Ustawa C-45, która legalizuje marihuanę, została przyjęta przez kanadyjski senat. Nie brakowało do niej szeregu poprawek, jednak prawo stało się faktem – osoby pełnoletnie będą mogły kupić ją legalnie.
Część środowiska lekarskiego wyrażała wcześniej obawy co do konsekwencji legalizacji. Z drugiej strony za takim rozwiązaniem opowiedział się premier Justin Trudeau. Przekonuje, że odpowiednie prawo utrudni dostęp narkotyku nieletnim.
– Jesteśmy skupieni na kontroli i legalizacji marihuany, ponieważ obecny system nie działa – mówił w maju i dodawał, że decyzja jest poprzedzona miesiącami konsultacji i analiz eksperckich.
Kanada tym samym stanie się pierwszym z państw grupy G7, które wprowadzi tego typu prawo.
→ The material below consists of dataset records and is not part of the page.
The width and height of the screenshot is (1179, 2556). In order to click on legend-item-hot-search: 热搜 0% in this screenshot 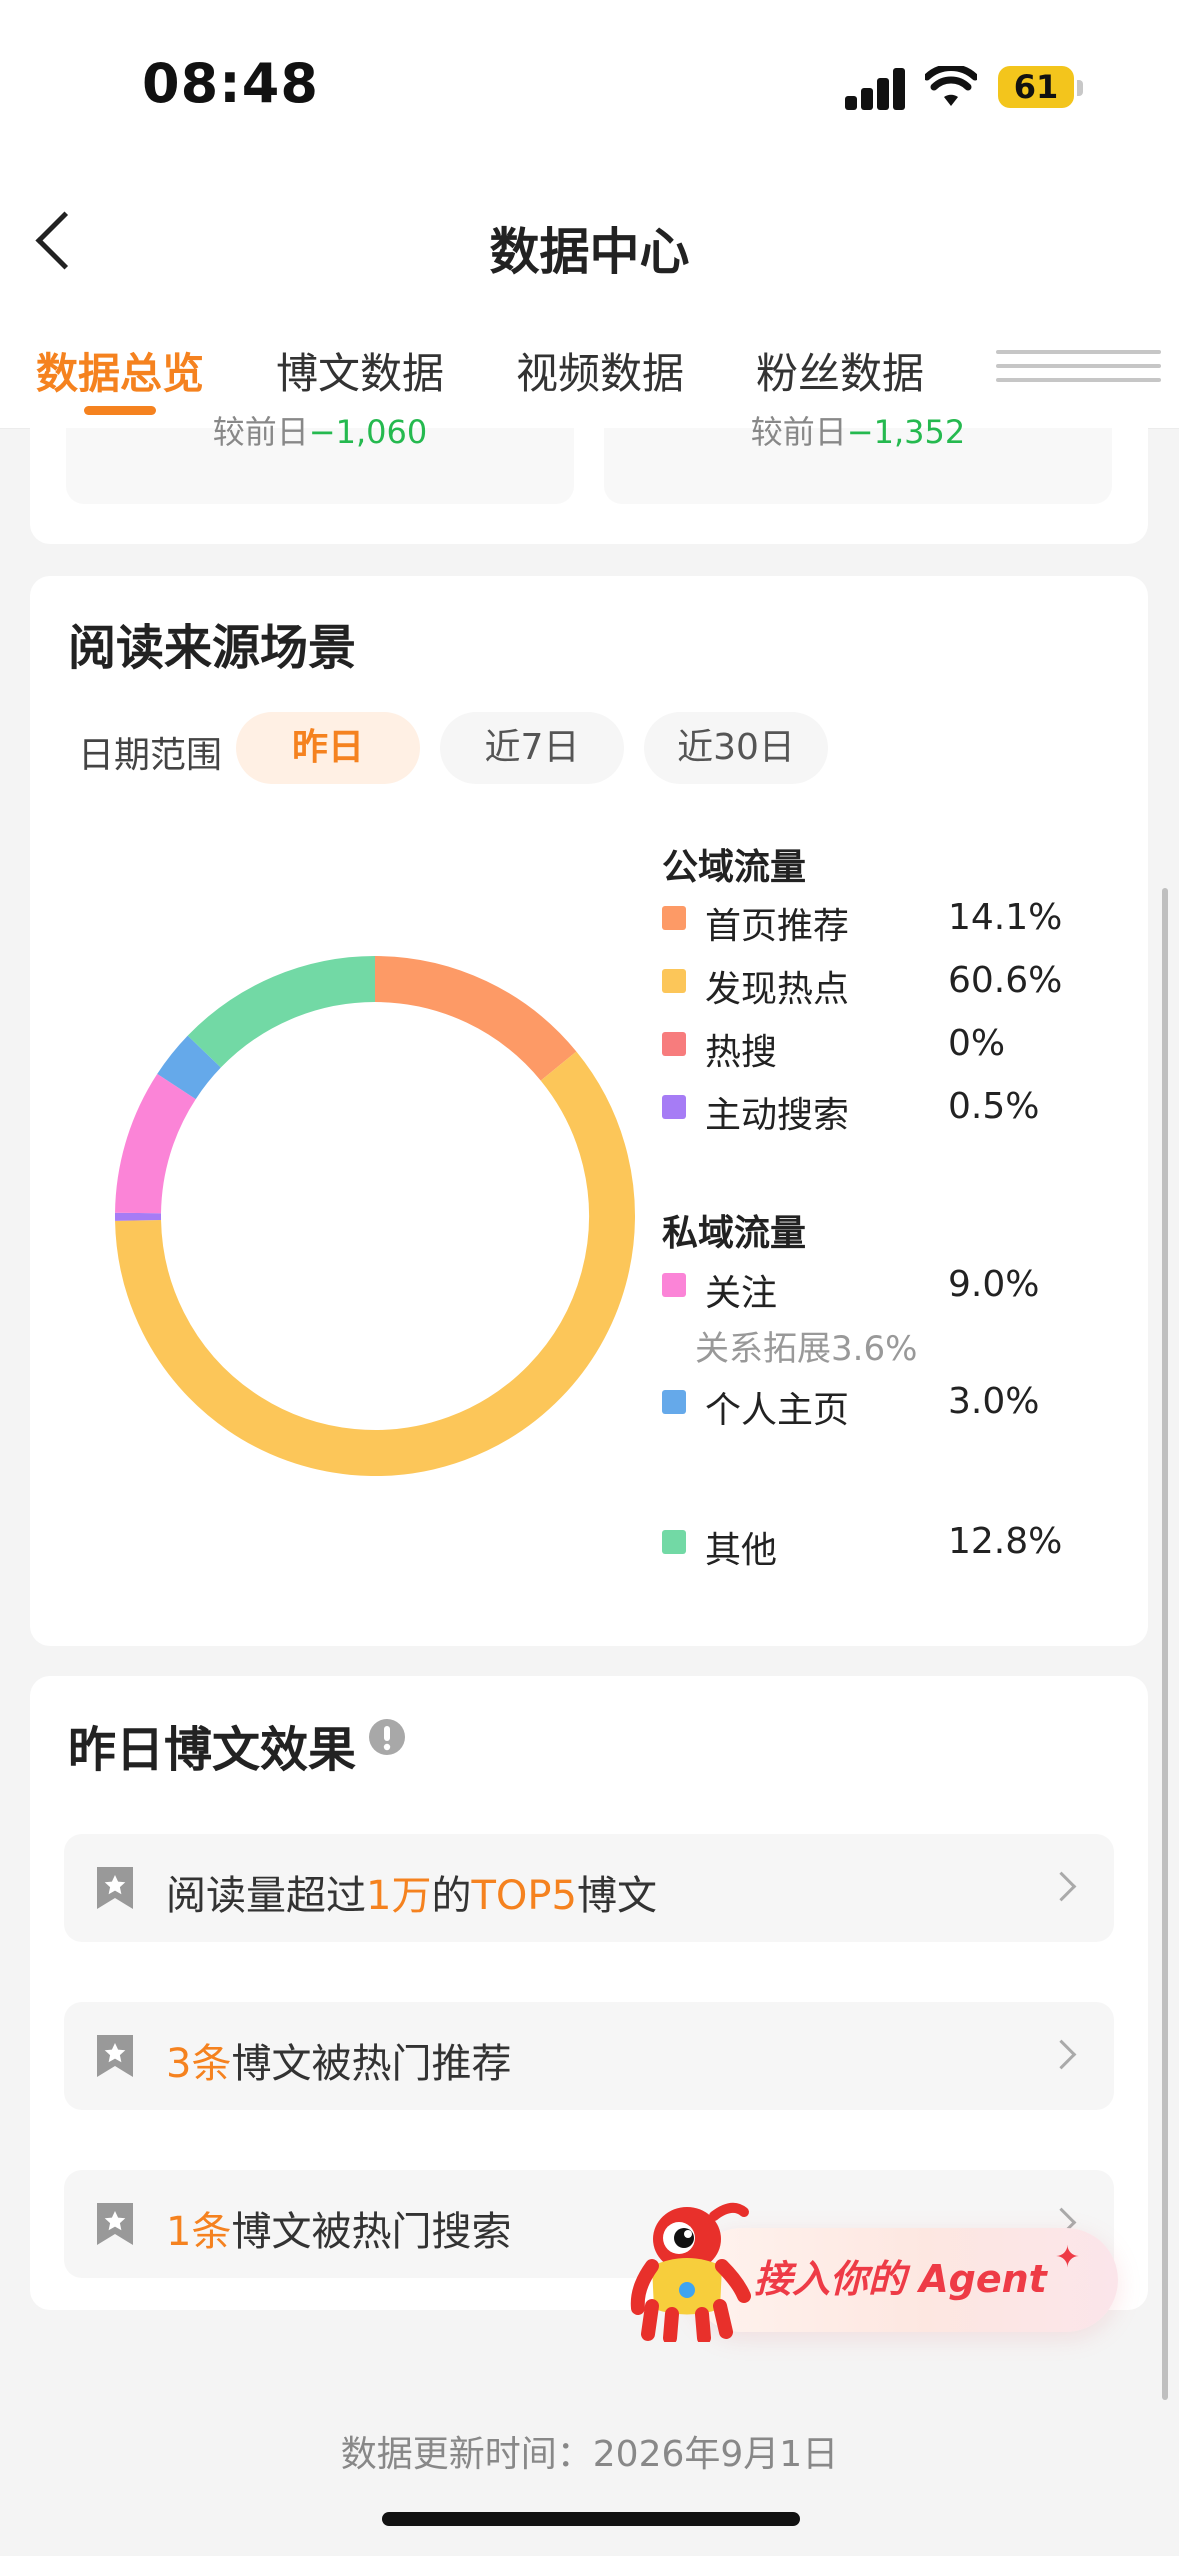, I will do `click(882, 1048)`.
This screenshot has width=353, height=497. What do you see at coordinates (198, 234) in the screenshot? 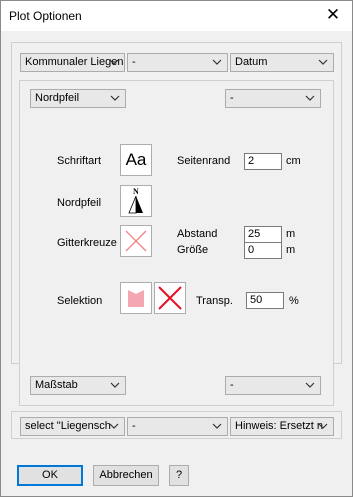
I see `abstand-label: Abstand` at bounding box center [198, 234].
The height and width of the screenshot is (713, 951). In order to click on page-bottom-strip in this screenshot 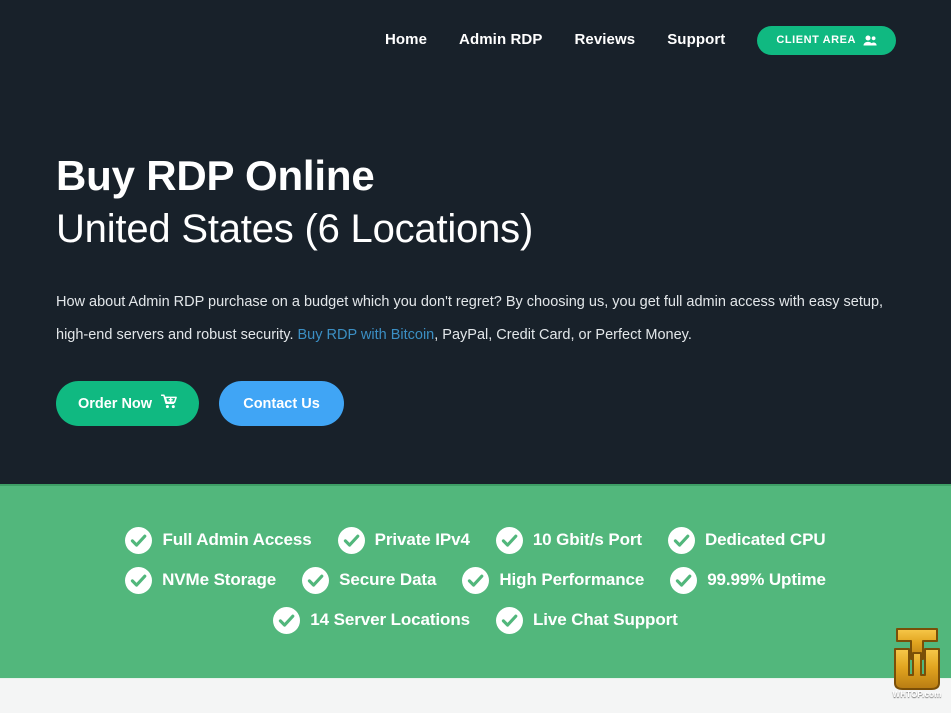, I will do `click(476, 696)`.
Czy da się na tym zarobić?
Canadian Imperial Bank of Commerce ocenia, że legalny rynek do 2020 roku może być wart nawet 6,5 miliarda dolarów kanadyjskich (5 mld USD). New Frontier Data natomiast przewiduje, że do 2025 roku sięgnie on nawet 9,2 mld dolarów kanadyjskich (7 mld USD). Grupa regularnie używających jej konsumentów ma wzrosnąć do 22%. Deloitte ocenił mający się stworzyć rynek na 4,3 miliarda dolarów już w 2018 roku.
Kanadyjski minister finansów Bill Morneau umieścił w budżecie 2018 podatek od „rekreacyjnej” marihuany w wysokości 1$ za gram lub 10% wartości całego zakupu (zależnie ile jej kupimy).
Eksperci spodziewają się także spadku zakupu alkoholi, ponieważ część konsumentów chętnie przestawi się na legalną trawkę.
W USA obecnie 9 stanów oraz region District of Columbia pozwalają na zakup marihuany do celów „rekreacyjnych”, 30 stanów dopuściło medyczną. Dopiero rodzący się rynek legalnej trawki w tym kraju w 2017 roku został oceniony przez BDS Analytics na 9 miliardów dolarów. Sprzedaż zarejestrowano na podobnym poziomie co w sektorze słodyczy czy rocznym obrocie pieluch Pampers.